Selected text:
>> start

Ramsgate Inner Harbour Entrance
Ramsgate Inner Harbour Entrance
Smeaton's Light Ramsgate
Smeaton’s Light Ramsgate
Ramsgate Harbour Wind Farm Service Boats
Ramsgate Harbour Wind Farm Service Boats
Coastguard Pub, St Margeret's Bay
Coastguard Pub, St Margaret’s Bay

24th August 2013

We had enjoyed our evening meal at The Zetland Arms in Walmer  The Zetland Arms was named after a wrecked ship but when we browsed through the various maps in the Ramsgate Maritime Museum knowing only this wreck by name we were unable to find it. More research is needed here.

We were lucky in that the tide wouldn’t run North until lunchtime so we had time to organise the boat. There wasn’t much wind but with a spring tide who needs wind? Everything was shipshape ready for a bridge swing from Wellington Dock at about 12:00. Dover had been quite expensive but they offer cheaper deals if you book by the month. The staff were very helpful and friendly and the boat is super safe in Dover (unlike Ramsgate).

We radioed up Dover to get permission to leave Eastern with all the ferries. It is one of the busiest ports in the world but there is no problem getting a space between the ships. The harbour welcomes yachts nowadays. I remember entering using morse from an Aldis light in the seventies. They hated yachts then, but that was before they built the Channel Tunnel . Now yachts are an important part of the town’s economy.

>> end

To-do list:
**A)** In the sailing log, where did the writers eat their evening meal?
**B)** List every town named in the paragraphs of the sailing log that follow the date.

Given data:
>> start

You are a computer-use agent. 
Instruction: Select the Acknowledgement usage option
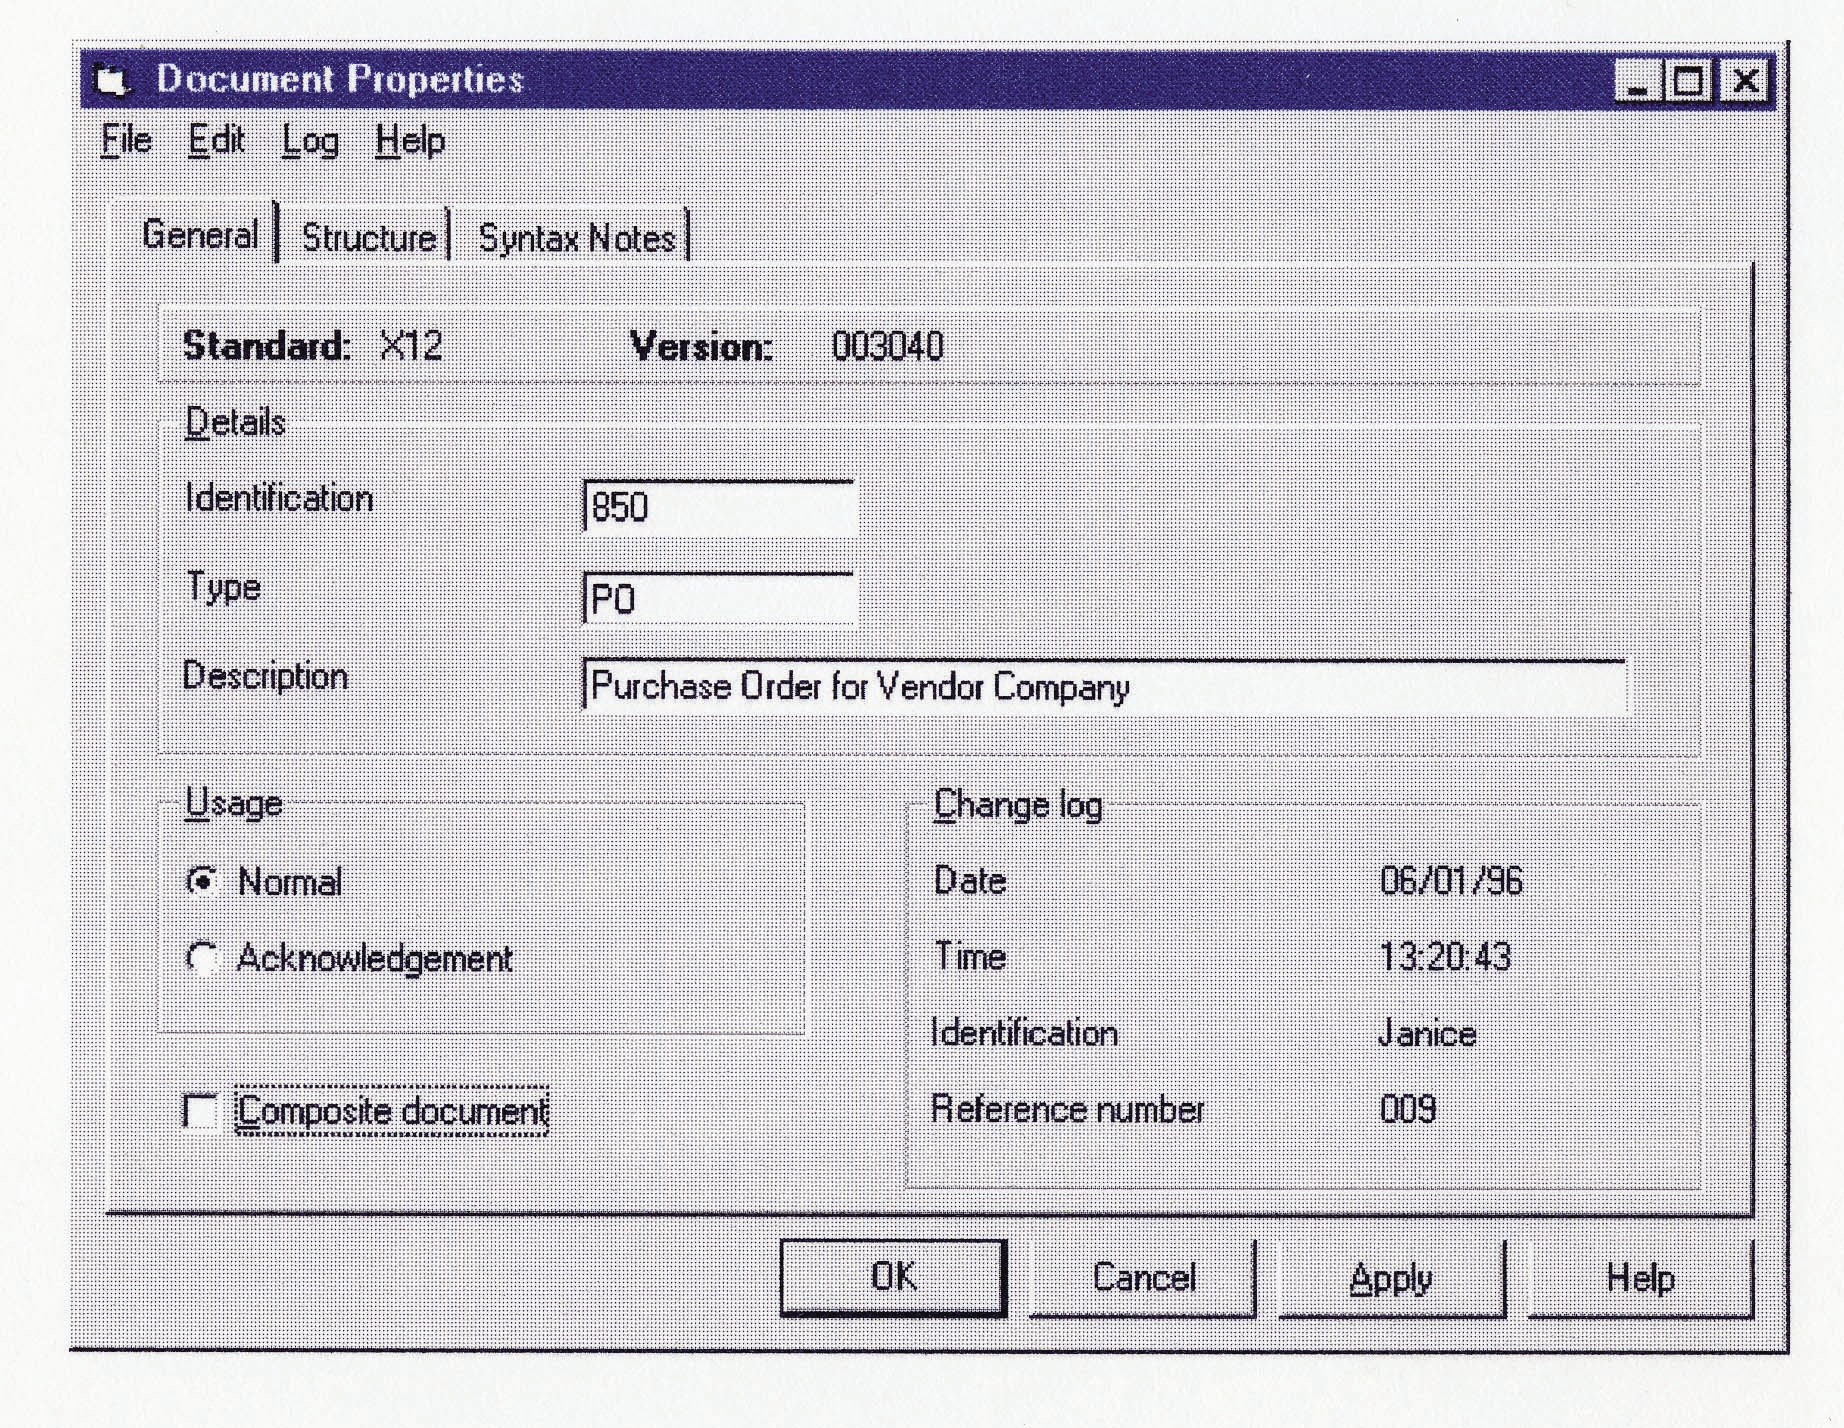click(202, 958)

>> end

Outputs in order:
**A)** The Zetland Arms in Walmer.

**B)** Walmer, Ramsgate, Dover